Question

I found this rsa code on net. I have problem with code, it is not working as expected for the larger text. However it decrypts fine for a few lines text. Can anyone point out the mistake it the code or logic please. Thanks

import java.math.BigInteger;  
import java.util.Random; 
import java.io.*; 
/**
*
* @author Mohtashim
*/
public class RSA {  

    private BigInteger p;  
    private BigInteger q;  
    private BigInteger N;  
    private BigInteger phi;  
    private BigInteger e;  
    private BigInteger d;  
    private int bitlength = 1024;  
    private int blocksize = 128; //blocksize in byte  

    private Random r;  
    public RSA() {  
        r = new Random();  
        p = BigInteger.probablePrime(bitlength, r);  
        q = BigInteger.probablePrime(bitlength, r); 

        long startTime= System.nanoTime();
        N = p.multiply(q);  
        phi = p.subtract(BigInteger.ONE).multiply(q.subtract(BigInteger.ONE));  
        long endTime= System.nanoTime();
        System.out.println((endTime-startTime)/1000);
        e = BigInteger.probablePrime(bitlength/2, r);  

        while (phi.gcd(e).compareTo(BigInteger.ONE) > 0 && e.compareTo(phi) < 0 ) {  
            e.add(BigInteger.ONE);  
        }     
        d = e.modInverse(phi);   

        System.out.println("p    : " + p);
        System.out.println("q    : " + q);
        System.out.println("phiN : " + N);
        //System.out.println("gcd  : " + gcd);
        System.out.println("e  : " + e);
        System.out.println("d    : " + d);   
    } 
    private static String bytesToString(byte[] encrypted) {  
        String test = "";  
        for (byte b : encrypted) {  
            test += Byte.toString(b);  
        }  
        return test;  
    }       
    public RSA(BigInteger e, BigInteger d, BigInteger N) {  
        this.e = e;  
        this.d = d;  
        this.N = N;  
    }  

    public byte[] encrypt(byte[] message) {       
        return (new BigInteger(message)).modPow(e, N).toByteArray();  
    }  

    public byte[] decrypt(byte[] message) {  
        return (new BigInteger(message)).modPow(d, N).toByteArray();  
    }  

    public static void main(String[] args) throws IOException {
        // TODO code application logic here
        RSA objRSA;
        objRSA = new RSA();
        int intC=0;

        byte[] encrypted = objRSA.encrypt("hello bhai jan kia haal hein aaq k hyl".getBytes());
        String decrypted = new String (objRSA.decrypt(encrypted));
        System.out.println("encrypted: "+ encrypted);
        System.out.println("decrypted: "+ decrypted);         
    }

}
Was it helpful?

Solution

Generic answer

"textbook" RSA cannot encrypt anything larger than the modulus (it's modular exponentiation, so this should not be a surprise).
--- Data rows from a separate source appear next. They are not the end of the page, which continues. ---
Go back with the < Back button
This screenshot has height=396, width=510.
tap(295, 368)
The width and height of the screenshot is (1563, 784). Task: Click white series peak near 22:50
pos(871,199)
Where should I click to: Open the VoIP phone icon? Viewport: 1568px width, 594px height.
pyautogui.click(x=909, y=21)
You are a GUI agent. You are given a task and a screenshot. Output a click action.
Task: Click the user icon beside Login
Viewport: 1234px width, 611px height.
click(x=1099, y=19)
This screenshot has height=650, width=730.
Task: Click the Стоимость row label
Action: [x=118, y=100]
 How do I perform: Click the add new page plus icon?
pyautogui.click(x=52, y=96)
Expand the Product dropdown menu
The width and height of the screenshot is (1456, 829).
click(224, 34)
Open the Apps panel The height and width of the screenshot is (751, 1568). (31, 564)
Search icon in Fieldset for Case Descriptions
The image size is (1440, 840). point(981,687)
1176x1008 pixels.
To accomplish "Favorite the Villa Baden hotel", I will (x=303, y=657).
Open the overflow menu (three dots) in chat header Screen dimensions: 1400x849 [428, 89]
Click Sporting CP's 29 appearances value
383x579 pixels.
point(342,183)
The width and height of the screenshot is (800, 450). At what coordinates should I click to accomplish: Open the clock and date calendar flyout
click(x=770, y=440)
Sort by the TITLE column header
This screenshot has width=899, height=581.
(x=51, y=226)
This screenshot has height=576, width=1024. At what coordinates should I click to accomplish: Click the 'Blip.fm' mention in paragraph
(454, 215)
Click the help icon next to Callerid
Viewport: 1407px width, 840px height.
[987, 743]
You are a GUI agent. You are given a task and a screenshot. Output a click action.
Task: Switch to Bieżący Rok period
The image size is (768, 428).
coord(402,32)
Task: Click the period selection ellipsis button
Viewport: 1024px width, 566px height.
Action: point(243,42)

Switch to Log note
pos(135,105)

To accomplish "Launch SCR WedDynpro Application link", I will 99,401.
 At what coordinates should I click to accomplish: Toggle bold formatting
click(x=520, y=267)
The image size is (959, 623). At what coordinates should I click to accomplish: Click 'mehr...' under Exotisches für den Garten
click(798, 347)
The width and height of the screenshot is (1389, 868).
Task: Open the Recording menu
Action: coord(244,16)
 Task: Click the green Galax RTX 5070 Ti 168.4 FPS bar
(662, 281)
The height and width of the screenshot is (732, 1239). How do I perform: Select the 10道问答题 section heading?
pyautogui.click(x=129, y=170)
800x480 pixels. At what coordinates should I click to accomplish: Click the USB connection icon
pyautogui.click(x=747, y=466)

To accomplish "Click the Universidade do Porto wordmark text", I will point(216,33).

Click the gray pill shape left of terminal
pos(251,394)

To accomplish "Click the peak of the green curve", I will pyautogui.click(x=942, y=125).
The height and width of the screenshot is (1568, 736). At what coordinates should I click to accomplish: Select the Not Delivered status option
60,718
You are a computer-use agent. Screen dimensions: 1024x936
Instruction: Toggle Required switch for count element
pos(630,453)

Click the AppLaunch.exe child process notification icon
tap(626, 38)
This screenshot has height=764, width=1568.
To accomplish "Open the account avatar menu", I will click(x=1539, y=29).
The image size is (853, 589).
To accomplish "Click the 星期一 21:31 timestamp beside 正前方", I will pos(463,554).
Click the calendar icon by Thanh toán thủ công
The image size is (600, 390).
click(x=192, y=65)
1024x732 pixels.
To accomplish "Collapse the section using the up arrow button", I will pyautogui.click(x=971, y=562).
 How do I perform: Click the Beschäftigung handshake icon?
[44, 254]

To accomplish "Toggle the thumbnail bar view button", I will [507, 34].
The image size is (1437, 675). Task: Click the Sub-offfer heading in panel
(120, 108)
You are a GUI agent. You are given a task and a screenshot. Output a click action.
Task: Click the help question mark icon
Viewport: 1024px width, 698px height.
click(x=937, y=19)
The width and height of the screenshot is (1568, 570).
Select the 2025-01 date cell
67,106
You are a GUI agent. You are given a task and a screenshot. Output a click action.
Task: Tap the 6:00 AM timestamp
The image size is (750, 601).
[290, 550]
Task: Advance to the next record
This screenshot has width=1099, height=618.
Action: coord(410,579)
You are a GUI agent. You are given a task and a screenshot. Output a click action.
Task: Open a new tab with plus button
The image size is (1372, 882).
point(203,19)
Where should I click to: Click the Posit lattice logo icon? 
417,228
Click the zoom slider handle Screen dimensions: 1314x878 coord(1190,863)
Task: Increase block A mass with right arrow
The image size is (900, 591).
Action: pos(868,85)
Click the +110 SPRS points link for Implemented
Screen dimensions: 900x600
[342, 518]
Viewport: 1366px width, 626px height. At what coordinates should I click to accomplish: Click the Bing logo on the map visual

Secure modes of RSA - for instance OAEP - use padding, creating an additional overhead. So this overhead needs to be subtracted from the size of the modulus to get the maximum size of the message that can be encrypted. Raw or textbook RSA (just modular exponentiation) is not secure; a secure padding mode such as OAEP is required.

To solve this issue you should use hybrid encryption for practical purposes. Note that you should not simply split the plaintext into block sized parts and encrypt those except for practice purposes.

For practice purposes only

As long as you keep the input of raw / textbook RSA smaller than the modulus you should be fine. This may mean that you'd have to rebase or split your data elements (e.g. use US-ASCII or values 0..25 for letters instead of UTF-16 which uses two bytes for each character).